Roger Titcombe's picture
In the 1980 science fiction romp ‘Flash Gordon’ (Universal Studios), Dr Zarkov, a major character, is subjected to ‘mind reconditioning’ by ‘Ming the Merciless’ using a ‘mind reprogramming’ machine.

We see the unfortunate Zarkov strapped to a bed beneath a huge device that resembles an X-Ray machine pointing at his head. When activated, the machine proceeds to suck out all the knowledge from Zarkov’s brain starting with the most recent then going back to early childhood and finally birth.

The dastardly Ming then switches the machine into reverse so that it proceeds to refill Zarkov’s mind with a new set of knowledge presumably prepared for the purpose by Ming himself. We know this is happening because we are treated videotape style (it was 1980) to a fast frame-by-frame rewind of Zarkov’s entire life followed by ‘fast forward’ reprogramming.

The serious point is that this is an excellent illustration of the ‘bucket theory’, which assumes that teaching and learning consist of filling the heads of pupils with knowledge. The common term, ‘empty headed’ referring to a cognitively challenged person, reflects the degree to which this false notion of learning is embedded in the popular culture. Steven Pinker’s ‘The Blank Slate’ (2002) refers directly to multiple aspects of this misconception.

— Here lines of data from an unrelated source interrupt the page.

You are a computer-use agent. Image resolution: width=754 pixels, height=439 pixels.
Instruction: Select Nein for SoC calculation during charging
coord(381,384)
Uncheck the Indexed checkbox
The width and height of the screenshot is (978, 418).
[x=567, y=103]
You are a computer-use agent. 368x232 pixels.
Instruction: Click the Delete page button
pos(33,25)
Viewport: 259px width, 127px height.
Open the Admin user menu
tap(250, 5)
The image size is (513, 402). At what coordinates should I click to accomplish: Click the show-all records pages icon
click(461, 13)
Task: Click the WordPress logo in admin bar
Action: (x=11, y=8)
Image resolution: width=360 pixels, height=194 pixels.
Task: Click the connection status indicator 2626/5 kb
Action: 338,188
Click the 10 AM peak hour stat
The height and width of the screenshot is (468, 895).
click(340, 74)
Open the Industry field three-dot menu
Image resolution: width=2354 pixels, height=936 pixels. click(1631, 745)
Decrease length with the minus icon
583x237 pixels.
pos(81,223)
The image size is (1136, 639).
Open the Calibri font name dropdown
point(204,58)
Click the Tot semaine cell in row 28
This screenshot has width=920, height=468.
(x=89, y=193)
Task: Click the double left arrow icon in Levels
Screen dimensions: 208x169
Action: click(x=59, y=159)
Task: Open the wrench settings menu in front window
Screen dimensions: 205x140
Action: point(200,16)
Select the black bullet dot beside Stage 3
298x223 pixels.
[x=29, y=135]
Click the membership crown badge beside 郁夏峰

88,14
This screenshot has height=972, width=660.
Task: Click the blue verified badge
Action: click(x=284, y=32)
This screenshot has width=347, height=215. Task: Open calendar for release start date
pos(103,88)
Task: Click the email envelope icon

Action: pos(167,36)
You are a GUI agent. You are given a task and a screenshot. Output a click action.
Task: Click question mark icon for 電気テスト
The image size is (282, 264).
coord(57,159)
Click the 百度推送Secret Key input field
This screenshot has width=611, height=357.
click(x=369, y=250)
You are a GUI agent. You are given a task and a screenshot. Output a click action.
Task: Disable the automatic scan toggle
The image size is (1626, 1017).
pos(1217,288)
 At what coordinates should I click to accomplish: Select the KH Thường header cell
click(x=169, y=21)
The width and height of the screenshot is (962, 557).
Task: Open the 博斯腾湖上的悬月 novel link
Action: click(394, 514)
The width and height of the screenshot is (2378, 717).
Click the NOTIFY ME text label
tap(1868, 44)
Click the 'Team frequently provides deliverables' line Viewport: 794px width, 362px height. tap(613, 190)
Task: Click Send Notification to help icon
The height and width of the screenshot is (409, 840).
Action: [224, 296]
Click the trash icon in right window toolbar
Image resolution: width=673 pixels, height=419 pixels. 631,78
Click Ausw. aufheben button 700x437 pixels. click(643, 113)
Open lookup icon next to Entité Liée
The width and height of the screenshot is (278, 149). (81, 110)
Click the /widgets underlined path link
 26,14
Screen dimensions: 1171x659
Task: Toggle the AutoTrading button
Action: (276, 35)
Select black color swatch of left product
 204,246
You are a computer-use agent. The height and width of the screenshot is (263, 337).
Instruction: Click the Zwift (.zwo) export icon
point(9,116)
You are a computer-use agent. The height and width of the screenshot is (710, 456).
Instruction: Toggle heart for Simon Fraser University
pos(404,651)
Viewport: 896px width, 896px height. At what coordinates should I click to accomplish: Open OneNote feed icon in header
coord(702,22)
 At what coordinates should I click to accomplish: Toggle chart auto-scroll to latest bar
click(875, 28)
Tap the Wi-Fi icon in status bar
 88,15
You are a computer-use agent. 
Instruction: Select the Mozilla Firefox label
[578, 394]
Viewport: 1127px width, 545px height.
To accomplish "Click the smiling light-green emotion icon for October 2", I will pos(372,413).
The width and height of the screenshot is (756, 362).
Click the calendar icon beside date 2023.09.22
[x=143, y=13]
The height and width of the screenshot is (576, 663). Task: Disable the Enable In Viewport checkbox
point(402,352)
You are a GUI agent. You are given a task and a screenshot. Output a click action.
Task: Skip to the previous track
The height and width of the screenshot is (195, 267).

The further assumption implicit in the ‘bucket theory’ is that, like Zarkov, school pupils are naturally unwilling participants in this process and require a degree of compulsion to facilitate the necessary degree of compliance. English literature, especially the writing of Charles Dickens, is full of graphic descriptions from educational history as to how the cruel traditions and theatrical ceremonies of traditional schooling, especially in the independent sector, have evolved so as to bring about this compliance.

Mmmm. Ming the Merciless - remind you of anyone? Could it go viral?